Myth number five: Immigrants depress the wages and working conditions of American citizens. New widely cited research purportedly by the Bureau of Labor Statistics declares that immigrants are responsible for “about 50 percent of the decline in real wages for the lowest‐skilled workers.” Yet this “study” was never sanctioned or endorsed by the BLS. It is also contradicted by virtually all other studies on the subject. According to economist George Borjas, who is often cited by the opponents of immigration: “The methodological arsenal of modern econometrics cannot detect a single shred of evidence that immigrants have a sizeable adverse impact on the earnings and employment opportunities of natives.” For example, in the 1980s the U.S. accepted 7 million new immigrants, but unemployment fell sharply and family incomes rose.

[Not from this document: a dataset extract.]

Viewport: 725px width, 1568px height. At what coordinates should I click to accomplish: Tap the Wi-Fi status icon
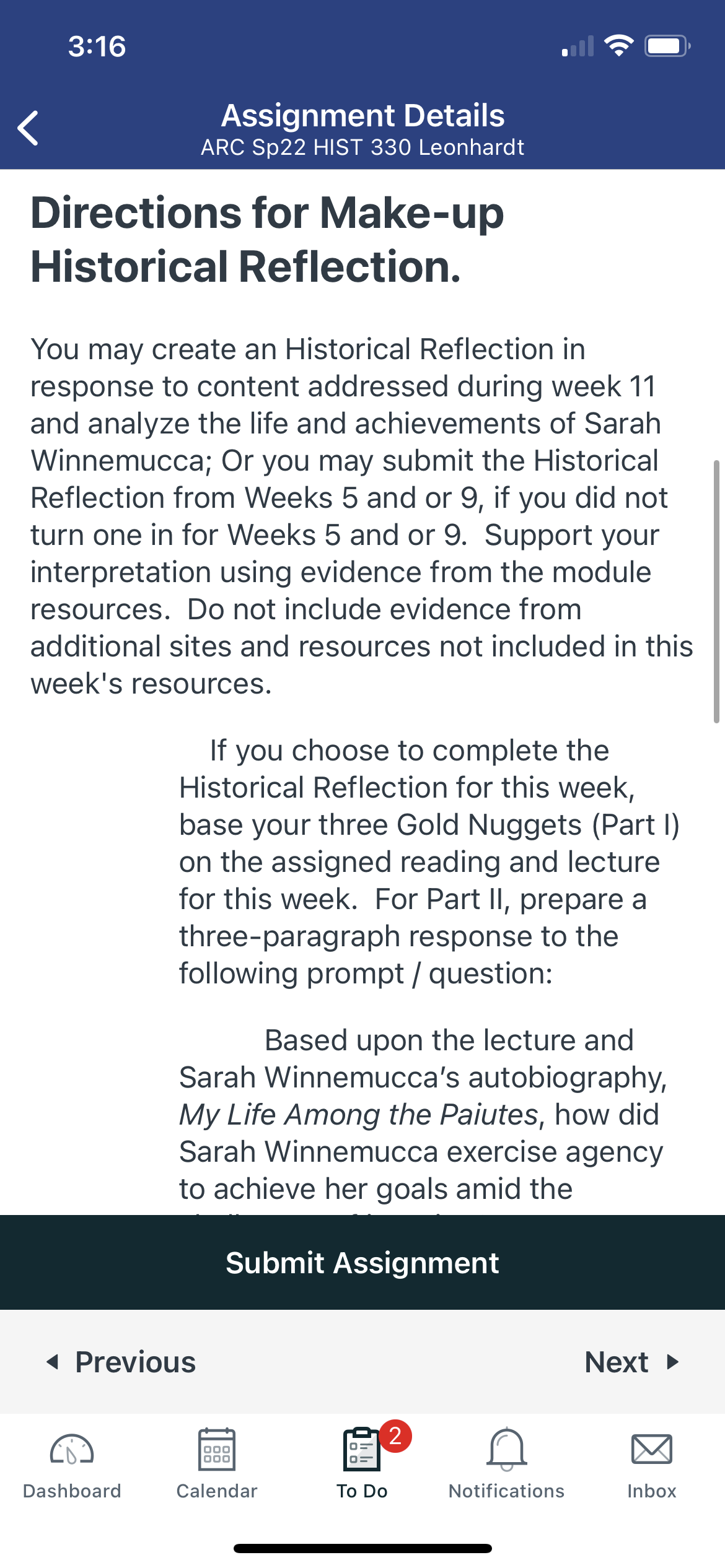(x=618, y=46)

The final myth: Immigration must be reduced because Americans say so in polls. When polled within the appropriate context, Americans favor immigration. Republican pollster Vince Breglio found that by a two‐to‐one margin, voters support allowing U.S. citizens to continue sponsoring their adult children and brothers and sisters. And a national poll just released by the independent Grass Roots Research firm found that 61 percent of Americans agree with the statement that, “Anyone, from any country in the world, should be free to come to America if they are financially able to provide for themselves and their family.”
Legal immigration has been one of the few constants throughout American history that has consistently served the nation well, both culturally and economically. In the immigration debate, the burden of proof should be on those who suggest shutting the golden gates tighter. So far, they have not made that case.